O comitê orientou Newman a passar por uma entrevista de 30 a 45 minutos com um neurologista e um exame neuropsicológico completo com horas de testes cognitivos, mas Newman recusou-se a obedecer. Ela também se recusou a fornecer registros médicos ao comitê. O comitê respondeu com uma ordem de suspensão que impedia Newman de receber quaisquer novas atribuições de casos.

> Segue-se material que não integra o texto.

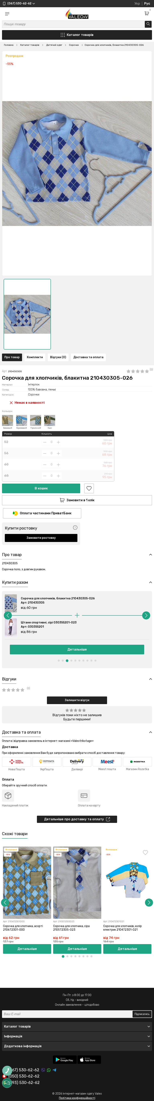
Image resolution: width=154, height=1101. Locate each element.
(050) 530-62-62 (24, 1076)
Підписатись (142, 1014)
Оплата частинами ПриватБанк (45, 513)
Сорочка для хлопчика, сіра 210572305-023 (71, 927)
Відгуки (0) (58, 357)
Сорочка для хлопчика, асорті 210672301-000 (23, 927)
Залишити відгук (77, 700)
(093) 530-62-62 (24, 1083)
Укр (137, 3)
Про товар (12, 357)
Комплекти (35, 357)
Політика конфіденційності (77, 1098)
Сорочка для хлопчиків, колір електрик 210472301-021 (122, 927)
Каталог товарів (80, 35)
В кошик (41, 488)
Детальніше (77, 649)
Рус (147, 3)
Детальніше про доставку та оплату (74, 819)
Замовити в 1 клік (80, 500)
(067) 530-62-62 (23, 1070)
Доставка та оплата (88, 357)
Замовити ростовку (41, 538)
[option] (27, 314)
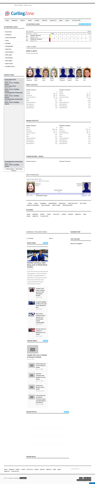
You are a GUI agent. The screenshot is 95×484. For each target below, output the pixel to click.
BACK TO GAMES (32, 46)
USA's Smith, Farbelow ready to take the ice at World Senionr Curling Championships (40, 318)
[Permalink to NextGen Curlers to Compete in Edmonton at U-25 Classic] (31, 330)
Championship (9, 46)
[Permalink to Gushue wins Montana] (31, 387)
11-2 (89, 195)
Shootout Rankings (33, 205)
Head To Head (9, 63)
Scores (37, 20)
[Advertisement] (14, 133)
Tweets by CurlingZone (76, 243)
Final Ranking (8, 58)
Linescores (8, 49)
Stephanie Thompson (36, 39)
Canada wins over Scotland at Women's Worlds (37, 356)
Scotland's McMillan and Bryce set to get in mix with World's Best (41, 304)
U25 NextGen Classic (41, 195)
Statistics (56, 214)
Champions (8, 34)
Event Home (8, 32)
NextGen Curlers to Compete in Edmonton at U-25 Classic (41, 331)
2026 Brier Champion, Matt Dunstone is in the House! (40, 376)
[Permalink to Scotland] (31, 303)
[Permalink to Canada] (31, 290)
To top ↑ (92, 483)
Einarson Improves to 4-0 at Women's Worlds (41, 365)
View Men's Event (10, 66)
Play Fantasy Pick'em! (17, 169)
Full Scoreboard (10, 169)
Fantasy (44, 20)
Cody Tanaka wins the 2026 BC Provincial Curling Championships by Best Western (41, 399)
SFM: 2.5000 (8, 55)
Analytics (53, 20)
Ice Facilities (76, 20)
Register (26, 5)
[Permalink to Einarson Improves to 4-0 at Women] (31, 365)
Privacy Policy (87, 478)
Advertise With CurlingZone (84, 480)
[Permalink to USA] (31, 314)
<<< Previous (29, 238)
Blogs (67, 20)
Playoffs (7, 84)
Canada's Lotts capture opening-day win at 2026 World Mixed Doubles (40, 292)
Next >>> (51, 238)
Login (30, 5)
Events (22, 20)
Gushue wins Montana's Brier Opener (40, 387)
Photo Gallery (8, 60)
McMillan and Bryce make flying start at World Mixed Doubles (37, 265)
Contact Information (10, 37)
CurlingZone (23, 478)
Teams (30, 20)
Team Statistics (9, 52)
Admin (89, 31)
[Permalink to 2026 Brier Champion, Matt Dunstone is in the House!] (31, 375)
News (61, 20)
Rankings (15, 20)
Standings (8, 43)
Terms (80, 478)
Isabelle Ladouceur (36, 35)
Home (7, 20)
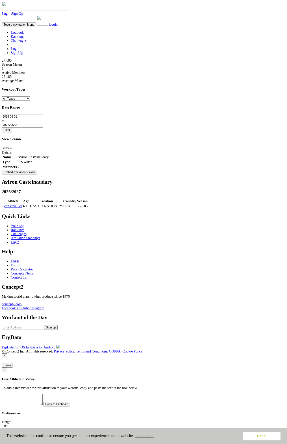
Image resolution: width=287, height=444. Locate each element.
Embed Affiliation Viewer (19, 172)
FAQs (15, 261)
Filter (7, 130)
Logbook (17, 32)
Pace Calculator (22, 269)
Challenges (18, 40)
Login (6, 14)
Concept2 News (22, 273)
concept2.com (12, 304)
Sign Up (17, 14)
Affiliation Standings (25, 238)
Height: (7, 422)
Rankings (17, 36)
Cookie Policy (132, 351)
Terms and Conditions (91, 351)
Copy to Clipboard (56, 404)
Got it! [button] (262, 436)
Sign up (51, 327)
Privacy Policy (64, 351)
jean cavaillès (12, 206)
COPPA (115, 351)
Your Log (17, 226)
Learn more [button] (144, 436)
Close (7, 365)
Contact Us (19, 277)
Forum (15, 265)
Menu (19, 24)
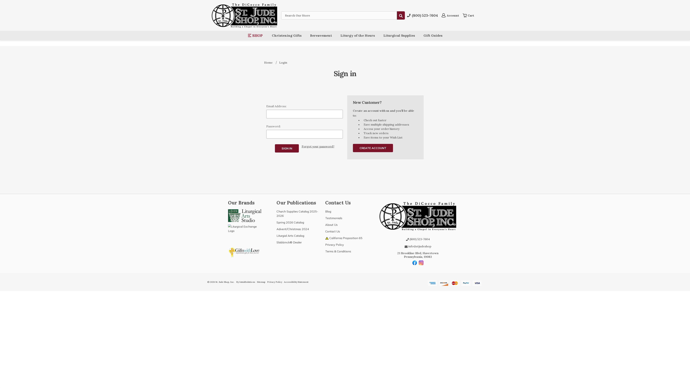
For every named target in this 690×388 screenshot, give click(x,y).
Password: (273, 126)
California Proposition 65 (345, 238)
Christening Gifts (287, 35)
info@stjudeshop (419, 246)
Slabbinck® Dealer (289, 242)
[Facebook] (415, 263)
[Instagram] (421, 263)
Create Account (373, 148)
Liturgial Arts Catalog (290, 235)
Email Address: (276, 106)
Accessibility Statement (296, 282)
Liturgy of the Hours (358, 35)
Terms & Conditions (338, 251)
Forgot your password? (318, 146)
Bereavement (321, 35)
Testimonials (333, 218)
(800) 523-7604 (419, 239)
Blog (328, 211)
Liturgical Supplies (399, 35)
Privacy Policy (334, 244)
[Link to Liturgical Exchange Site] (244, 232)
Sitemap (261, 282)
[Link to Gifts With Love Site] (244, 251)
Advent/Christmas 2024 (293, 229)
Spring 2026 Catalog (290, 222)
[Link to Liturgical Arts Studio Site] (244, 215)
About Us (331, 225)
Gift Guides (433, 35)
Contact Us (332, 231)
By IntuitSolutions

Newman rebateu a suspensão com uma ação judicial contra a juíza-chefe do circuito Kimberly A. Moore e todos os outros juízes do circuito federal no comitê que tratou da reclamação sobre sua capacidade mental, uma ação que o juiz presidente descreveu como '[combater] fogo com fogo'. Na ação movida na Justiça Federal, Newman contestou não apenas as ações movidas contra ela, mas também as disposições do Código de Conduta Judicial
Newman foi representado no processo pela New Civil Liberties Alliance (NCLA), um escritório de advocacia de interesse público ligado a apoiadores conservadores que se concentra no chamado 'estado administrativo'. O juiz distrital dos EUA, Christopher R. Cooper, nomeado por Barack Obama, rejeitou partes do processo de Newman em fevereiro, mas permitiu que algumas reivindicações avançassem até terça-feira, quando Cooper rejeitou todo o caso com base nas alegações. Em suas 15 páginas decisão , Cooper não focou as alegações factuais contra Newman. Em vez disso, a decisão limitou-se principalmente a rejeitar contestações legais ao Código de Conduta Judicial
Cooper decidiu que Newman não conseguiu demonstrar que a lei era inconstitucional à primeira vista ou conforme aplicada em seu caso e observou que há um precedente de longa data para permitir uma autoridade investigativa de comitê especial.
Cooper escreveu que em suas alegações, Newman simplesmente 'reformulou [d] um argumento que ela apresentou - e o Tribunal rejeitou - na última rodada de moções' e rejeitou sua alegação de que a disposição investigativa da lei era nula por ser vaga.